Coordinator of the initiative, Dr. Raphael E. Ogbolu said the events of the past few days have further underscored the need to commence these services immediately.
It would be recalled that on Sunday, a man committed suicide by jumping off the 3rd Mainland Bridge, while a woman was reported to have attempted suicide in another part of Lagos. Several incidents of suicide bomb attack incidents involving adults and children have been recorded in the Northeastern part of the country in recent times.

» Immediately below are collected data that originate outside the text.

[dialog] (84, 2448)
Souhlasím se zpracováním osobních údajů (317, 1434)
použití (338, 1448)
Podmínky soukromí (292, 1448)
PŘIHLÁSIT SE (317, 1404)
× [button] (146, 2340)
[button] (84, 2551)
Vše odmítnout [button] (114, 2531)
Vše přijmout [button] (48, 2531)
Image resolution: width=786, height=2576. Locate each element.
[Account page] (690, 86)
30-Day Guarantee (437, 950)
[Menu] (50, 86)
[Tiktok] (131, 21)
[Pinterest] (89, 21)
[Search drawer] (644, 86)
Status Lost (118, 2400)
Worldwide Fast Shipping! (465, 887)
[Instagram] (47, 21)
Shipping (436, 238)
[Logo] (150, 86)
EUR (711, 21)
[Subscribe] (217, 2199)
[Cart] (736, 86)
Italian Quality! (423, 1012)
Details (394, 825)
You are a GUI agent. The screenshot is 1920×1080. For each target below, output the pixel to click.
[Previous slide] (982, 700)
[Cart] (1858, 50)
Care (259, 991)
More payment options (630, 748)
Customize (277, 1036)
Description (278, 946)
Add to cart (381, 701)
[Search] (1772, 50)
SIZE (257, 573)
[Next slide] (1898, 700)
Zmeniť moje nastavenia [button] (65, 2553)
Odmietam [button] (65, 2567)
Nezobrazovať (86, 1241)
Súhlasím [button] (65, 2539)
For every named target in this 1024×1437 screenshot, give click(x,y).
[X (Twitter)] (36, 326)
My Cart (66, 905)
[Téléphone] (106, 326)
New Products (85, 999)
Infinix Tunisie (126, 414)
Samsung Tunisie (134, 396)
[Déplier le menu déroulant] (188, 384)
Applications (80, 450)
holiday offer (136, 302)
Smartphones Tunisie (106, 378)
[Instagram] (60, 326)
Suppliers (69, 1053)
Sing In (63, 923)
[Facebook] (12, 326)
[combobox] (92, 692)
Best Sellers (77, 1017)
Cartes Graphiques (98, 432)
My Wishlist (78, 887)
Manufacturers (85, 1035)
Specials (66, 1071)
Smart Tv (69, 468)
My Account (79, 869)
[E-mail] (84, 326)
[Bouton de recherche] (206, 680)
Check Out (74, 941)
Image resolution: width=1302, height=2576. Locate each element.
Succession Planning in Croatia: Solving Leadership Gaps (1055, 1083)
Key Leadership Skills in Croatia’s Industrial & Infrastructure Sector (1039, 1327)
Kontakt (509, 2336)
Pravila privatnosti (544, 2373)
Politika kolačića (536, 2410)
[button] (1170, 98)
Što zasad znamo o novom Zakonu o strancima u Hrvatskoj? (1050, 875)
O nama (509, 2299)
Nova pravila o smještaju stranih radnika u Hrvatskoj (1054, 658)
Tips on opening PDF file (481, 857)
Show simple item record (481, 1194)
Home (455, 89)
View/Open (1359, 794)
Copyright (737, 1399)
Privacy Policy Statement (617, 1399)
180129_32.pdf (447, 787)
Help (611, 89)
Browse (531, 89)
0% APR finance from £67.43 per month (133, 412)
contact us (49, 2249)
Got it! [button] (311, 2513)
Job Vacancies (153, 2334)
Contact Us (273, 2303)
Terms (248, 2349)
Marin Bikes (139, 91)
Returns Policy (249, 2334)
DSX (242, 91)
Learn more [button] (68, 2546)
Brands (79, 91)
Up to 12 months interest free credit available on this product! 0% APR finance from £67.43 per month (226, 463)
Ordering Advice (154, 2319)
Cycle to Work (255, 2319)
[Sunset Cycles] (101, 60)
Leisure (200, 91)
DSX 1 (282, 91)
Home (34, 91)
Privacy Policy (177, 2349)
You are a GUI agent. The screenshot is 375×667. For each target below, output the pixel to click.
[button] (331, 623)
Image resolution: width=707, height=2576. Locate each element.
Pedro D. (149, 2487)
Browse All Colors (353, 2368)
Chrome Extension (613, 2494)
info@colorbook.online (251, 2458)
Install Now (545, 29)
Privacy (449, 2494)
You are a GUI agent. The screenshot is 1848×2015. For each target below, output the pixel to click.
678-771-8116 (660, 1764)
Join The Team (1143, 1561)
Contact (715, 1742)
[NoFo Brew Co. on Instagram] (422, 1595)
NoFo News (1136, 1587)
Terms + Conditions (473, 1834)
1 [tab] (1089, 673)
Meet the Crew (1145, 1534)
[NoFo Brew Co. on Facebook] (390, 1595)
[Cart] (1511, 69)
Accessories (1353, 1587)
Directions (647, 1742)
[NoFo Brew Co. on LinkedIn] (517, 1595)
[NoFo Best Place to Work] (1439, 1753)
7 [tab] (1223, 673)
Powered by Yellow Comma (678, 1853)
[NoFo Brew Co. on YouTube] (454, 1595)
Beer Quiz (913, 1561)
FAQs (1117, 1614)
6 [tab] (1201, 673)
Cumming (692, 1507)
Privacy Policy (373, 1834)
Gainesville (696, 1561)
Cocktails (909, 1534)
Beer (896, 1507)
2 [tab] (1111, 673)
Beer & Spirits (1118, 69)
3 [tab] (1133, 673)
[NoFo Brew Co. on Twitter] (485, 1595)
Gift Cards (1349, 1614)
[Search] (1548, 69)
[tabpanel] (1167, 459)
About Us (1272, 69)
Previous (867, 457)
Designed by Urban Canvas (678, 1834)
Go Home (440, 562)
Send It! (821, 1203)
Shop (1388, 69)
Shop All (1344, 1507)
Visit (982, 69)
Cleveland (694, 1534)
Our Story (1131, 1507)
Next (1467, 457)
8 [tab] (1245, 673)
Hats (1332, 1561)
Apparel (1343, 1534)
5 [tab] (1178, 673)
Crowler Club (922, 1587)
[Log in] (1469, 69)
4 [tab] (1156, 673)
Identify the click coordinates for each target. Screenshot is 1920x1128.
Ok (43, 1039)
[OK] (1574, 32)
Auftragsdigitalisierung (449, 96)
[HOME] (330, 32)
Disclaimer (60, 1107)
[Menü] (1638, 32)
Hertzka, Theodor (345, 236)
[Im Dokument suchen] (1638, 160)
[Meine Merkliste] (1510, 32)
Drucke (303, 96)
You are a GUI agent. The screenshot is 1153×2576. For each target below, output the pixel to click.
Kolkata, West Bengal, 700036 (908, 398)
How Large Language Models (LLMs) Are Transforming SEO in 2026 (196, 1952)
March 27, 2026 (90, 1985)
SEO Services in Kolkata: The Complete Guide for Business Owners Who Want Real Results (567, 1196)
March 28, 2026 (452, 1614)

Ogbolu, who is a specialist in Consultation-liaison Psychiatry/Emergency Psychiatry, said as a foremost health institution, LUTH developed the SURPIN/SECS programme and will be collaborating with all relevant agencies to enhance efforts to help save lives and prevent death by suicide both locally and nationally.
According to him, suicide is a global event with the World Health Organisation (WHO) reporting that up to one million people die by suicide every year, despite most cases not being reported. “Eighty-five percent of suicides occur in Low and Middle Income Countries, LMIC, of which Nigeria is one.”
Explaining further, he said: “In that moment of desperation and utter hopelessness, what people need is a listening ear and support to help them choose to live on. Many of those who are so saved have come to thank God they did not take their lives.
“This is why we must keep trying to reach them, especially at that moment by encouraging them to speak up and not feel ashamed.” Noting that suicide is preventable, Ogbolu said the problem is a lack of prevention strategies in most countries including Nigeria.
“One way to prevent suicide is to take care of our mental health, especially because depression is a very significant cause of suicide.
“Apart from depression, suicide risk is also associated with substance abuse especially alcohol, chronic painful medical conditions, terminal medical illnesses, social isolation and lack of support and other major mental health problems.